** Dataset excerpts follows **

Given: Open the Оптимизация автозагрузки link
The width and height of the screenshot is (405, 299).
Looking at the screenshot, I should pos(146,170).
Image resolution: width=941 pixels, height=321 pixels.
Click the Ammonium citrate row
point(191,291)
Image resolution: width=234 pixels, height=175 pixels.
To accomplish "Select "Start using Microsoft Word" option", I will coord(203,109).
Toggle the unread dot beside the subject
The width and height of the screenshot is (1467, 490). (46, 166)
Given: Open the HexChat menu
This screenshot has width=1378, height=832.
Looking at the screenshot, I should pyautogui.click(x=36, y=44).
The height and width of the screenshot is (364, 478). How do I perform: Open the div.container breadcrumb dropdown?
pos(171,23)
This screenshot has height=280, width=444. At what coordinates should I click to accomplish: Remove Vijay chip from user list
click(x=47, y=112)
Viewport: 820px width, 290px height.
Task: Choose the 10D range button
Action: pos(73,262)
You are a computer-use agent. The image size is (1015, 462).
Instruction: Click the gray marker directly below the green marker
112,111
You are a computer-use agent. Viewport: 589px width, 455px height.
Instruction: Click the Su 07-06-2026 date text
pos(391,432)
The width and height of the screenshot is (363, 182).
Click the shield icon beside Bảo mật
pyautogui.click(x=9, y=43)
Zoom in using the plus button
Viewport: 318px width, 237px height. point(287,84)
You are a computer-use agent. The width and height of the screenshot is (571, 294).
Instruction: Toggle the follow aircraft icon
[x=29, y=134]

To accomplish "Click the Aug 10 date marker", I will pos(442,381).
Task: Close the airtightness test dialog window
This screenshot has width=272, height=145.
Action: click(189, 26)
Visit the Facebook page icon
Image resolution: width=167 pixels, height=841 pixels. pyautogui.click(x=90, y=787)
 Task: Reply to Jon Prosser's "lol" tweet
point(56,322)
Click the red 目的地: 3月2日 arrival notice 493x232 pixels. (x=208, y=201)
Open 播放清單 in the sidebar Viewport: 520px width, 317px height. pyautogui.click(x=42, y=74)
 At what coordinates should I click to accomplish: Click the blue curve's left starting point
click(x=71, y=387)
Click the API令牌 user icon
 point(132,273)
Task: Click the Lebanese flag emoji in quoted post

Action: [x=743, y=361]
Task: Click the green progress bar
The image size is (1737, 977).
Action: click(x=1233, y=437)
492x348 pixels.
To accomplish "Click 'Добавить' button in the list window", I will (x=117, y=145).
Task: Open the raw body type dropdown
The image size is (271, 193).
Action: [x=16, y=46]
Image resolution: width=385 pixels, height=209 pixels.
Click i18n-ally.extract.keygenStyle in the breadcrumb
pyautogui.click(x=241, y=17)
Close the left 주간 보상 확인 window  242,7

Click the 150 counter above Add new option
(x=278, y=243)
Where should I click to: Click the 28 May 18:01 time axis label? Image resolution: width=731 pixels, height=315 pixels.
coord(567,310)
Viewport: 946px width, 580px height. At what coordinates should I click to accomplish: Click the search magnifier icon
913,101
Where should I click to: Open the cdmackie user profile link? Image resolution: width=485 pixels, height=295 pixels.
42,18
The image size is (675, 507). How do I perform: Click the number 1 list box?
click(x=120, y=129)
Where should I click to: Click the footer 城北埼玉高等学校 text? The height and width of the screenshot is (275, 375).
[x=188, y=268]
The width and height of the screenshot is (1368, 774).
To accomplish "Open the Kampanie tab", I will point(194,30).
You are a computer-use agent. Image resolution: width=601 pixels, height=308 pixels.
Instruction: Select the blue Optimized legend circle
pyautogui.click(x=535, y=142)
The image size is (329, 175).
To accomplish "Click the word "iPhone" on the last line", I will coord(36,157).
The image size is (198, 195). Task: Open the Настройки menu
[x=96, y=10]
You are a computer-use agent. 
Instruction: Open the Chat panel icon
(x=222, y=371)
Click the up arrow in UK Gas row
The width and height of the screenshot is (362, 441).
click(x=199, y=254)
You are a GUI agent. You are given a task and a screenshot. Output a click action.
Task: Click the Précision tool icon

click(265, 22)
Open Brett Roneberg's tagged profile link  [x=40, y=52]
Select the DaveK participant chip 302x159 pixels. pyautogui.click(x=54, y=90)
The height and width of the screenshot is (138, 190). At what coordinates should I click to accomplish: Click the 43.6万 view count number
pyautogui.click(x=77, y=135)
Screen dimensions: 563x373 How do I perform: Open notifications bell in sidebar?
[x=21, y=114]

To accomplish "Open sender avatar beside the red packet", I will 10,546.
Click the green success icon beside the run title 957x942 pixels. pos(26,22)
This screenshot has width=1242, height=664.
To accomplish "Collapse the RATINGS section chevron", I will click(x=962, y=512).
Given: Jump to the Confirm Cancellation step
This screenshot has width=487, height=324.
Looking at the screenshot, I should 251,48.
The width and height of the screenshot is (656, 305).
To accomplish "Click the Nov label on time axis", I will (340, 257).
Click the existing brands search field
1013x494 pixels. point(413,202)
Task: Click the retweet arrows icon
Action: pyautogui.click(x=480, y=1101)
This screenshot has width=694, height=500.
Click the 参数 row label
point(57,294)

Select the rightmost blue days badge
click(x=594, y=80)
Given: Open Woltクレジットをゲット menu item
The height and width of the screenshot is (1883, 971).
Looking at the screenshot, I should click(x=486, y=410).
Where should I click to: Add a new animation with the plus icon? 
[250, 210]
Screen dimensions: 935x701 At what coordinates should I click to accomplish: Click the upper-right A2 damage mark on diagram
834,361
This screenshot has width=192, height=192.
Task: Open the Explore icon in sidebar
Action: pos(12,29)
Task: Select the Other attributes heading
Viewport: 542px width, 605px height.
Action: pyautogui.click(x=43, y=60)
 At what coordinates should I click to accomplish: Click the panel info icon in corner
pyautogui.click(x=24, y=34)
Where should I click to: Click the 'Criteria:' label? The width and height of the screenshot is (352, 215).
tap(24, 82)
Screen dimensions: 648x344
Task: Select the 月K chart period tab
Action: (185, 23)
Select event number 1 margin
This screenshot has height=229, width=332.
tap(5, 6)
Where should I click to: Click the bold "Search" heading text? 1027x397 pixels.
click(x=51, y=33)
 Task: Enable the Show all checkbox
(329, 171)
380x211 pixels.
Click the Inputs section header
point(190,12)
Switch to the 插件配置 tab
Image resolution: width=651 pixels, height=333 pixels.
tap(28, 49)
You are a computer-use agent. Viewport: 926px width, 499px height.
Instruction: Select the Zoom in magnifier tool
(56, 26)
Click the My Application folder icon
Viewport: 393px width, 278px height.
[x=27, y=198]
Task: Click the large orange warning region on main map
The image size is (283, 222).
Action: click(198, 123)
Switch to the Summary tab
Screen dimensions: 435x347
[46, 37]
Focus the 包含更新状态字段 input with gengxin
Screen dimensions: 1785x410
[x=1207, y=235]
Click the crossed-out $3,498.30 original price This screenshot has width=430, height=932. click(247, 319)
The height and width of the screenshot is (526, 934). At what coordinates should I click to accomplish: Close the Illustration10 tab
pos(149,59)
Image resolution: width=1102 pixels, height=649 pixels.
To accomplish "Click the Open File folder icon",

** End of Dataset excerpts **

Problem details –
Scan the entries above for the string "computer" and copy each line containing it.

Answer section –
You are a computer-use agent. The image size is (1015, 462).
You are a computer-use agent. Viewport: 589px width, 455px height.
You are a computer-use agent. The width and height of the screenshot is (571, 294).
You are a computer-use agent. Image resolution: width=601 pixels, height=308 pixels.
You are a computer-use agent. 
You are a computer-use agent. Viewport: 926px width, 499px height.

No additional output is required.